Transforms#

Git clone the Foundry repository#

Open your Code Repository in Foundry and use the Clone Button in the top right corner to retrieve the git link. Now you can use your local git installation to clone the repository. Please create a feature branch before starting your work.

Run the transformations locally#

The disadvantage is that the rendering of the result dataframe is not of comparable visual quality as in the Foundry environment. But if you use your IDE for running the transforms code, you have the full debugging support, which is a great productivity boost.

Let’s say you have a file with the following transformation:

from transforms.api import transform_df, Input, Output
from pyspark.sql import DataFrame


@transform_df(
    Output("/PathTo/Compass/OutputDataset"),
    df=Input("/Global/Foundry Operations/Foundry Support/iris")
)
def apply_the_schema(df: DataFrame) -> DataFrame:
    # Your transformations
    # ...
    return df

Now to run this compute function locally you just need to add the following line to get the results of this transformation:

if __name__ == "__main__":
    print(apply_the_schema.compute().toPandas().to_string())

After adding this, you just need to run the file.

Using Foundry DevTools inside a Jupyter Notebook#

You can run your transform code from jupyter with very minimal, non-breaking changes to your repository.

Open the transforms-python/src/setup.py file of your repository and change line 8 and 9 by adding a default value for package name and package version.
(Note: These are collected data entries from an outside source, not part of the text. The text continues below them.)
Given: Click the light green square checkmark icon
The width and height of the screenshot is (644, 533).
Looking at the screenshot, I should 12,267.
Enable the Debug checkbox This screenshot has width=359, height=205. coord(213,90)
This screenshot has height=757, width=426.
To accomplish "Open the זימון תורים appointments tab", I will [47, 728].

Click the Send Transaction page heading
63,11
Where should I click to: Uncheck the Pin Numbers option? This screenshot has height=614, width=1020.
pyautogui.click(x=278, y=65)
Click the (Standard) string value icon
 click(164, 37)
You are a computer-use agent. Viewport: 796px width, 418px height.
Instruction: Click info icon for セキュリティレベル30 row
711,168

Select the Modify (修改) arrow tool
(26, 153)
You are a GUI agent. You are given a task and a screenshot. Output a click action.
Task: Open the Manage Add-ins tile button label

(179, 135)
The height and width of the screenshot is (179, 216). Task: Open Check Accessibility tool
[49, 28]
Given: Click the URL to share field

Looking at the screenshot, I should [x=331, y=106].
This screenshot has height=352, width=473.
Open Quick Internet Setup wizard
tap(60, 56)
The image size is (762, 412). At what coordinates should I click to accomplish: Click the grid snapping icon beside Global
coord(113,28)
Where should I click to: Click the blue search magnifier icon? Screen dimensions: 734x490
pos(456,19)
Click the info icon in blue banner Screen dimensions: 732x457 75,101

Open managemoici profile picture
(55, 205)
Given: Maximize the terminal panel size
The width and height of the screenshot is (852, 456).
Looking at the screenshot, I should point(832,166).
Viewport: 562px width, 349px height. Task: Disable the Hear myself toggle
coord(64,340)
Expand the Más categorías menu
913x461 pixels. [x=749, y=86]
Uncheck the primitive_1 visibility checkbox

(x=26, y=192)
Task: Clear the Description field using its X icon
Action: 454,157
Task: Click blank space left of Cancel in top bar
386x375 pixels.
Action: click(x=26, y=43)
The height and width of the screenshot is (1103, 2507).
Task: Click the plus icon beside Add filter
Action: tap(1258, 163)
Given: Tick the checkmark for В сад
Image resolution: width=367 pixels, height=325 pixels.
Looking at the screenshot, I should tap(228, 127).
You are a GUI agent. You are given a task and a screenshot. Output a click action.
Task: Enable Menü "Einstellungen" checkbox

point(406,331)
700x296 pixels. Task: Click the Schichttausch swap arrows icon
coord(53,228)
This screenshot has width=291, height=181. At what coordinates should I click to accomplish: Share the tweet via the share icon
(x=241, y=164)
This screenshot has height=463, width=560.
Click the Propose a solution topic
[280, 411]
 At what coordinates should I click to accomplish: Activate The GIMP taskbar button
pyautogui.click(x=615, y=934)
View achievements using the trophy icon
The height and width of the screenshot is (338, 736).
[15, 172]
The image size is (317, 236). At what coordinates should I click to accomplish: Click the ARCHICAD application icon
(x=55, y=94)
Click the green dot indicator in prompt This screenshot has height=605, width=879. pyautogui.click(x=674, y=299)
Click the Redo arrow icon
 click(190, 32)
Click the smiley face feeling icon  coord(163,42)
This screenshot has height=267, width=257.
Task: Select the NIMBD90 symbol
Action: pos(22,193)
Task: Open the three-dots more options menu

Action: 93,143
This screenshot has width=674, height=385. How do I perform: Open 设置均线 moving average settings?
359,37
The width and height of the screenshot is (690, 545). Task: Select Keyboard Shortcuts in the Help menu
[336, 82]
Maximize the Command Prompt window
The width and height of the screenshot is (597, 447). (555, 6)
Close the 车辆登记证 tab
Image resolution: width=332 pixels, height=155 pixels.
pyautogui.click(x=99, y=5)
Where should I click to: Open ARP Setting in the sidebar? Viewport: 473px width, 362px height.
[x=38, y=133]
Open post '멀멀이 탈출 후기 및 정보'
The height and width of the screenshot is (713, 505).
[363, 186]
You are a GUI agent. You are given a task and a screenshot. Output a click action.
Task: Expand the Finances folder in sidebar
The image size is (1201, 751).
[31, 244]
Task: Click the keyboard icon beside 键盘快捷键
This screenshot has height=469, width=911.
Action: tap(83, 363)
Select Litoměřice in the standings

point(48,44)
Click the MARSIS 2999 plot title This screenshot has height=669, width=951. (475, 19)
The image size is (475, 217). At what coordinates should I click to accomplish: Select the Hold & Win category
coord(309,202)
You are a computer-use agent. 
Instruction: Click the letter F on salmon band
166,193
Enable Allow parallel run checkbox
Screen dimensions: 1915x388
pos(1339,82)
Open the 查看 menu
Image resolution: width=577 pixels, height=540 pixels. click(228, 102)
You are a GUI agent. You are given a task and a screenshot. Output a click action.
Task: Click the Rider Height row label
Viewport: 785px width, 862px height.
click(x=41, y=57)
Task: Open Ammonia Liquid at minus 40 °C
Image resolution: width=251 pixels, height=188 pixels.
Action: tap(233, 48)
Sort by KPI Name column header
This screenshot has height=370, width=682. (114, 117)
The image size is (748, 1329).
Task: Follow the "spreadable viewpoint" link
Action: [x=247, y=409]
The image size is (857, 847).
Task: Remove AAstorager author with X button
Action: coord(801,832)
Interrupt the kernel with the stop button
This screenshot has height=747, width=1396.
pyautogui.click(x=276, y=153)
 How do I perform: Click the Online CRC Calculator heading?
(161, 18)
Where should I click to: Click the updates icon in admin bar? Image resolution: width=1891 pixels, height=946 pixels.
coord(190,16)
The name should be unique among your projects, so it won’t conflict with another, you can use for example your Foundry project name. It will be the name of the locally installed package, so it isn’t that important. For the version you can use a version number like ‘1.0.0’, it is also not really important, it should be just a valid Python Version specification.

-      name=os.environ['PKG_NAME'],
+      name=os.getenv('PKG_NAME', 'your-project-name'),
-      version=os.environ['PKG_VERSION'],
+      version=os.getenv('PKG_VERSION', '1.2.3'),

Now you can install the repository into your local environment, when in directory transform-python/src:

pip install -e .

Point your notebook to the same python kernel, you can import your transform function and compute it:

from myproject.datasets import apply_the_schema

# run the function by calling compute
output = apply_the_schema.compute()
# output in pandas format
output.toPandas()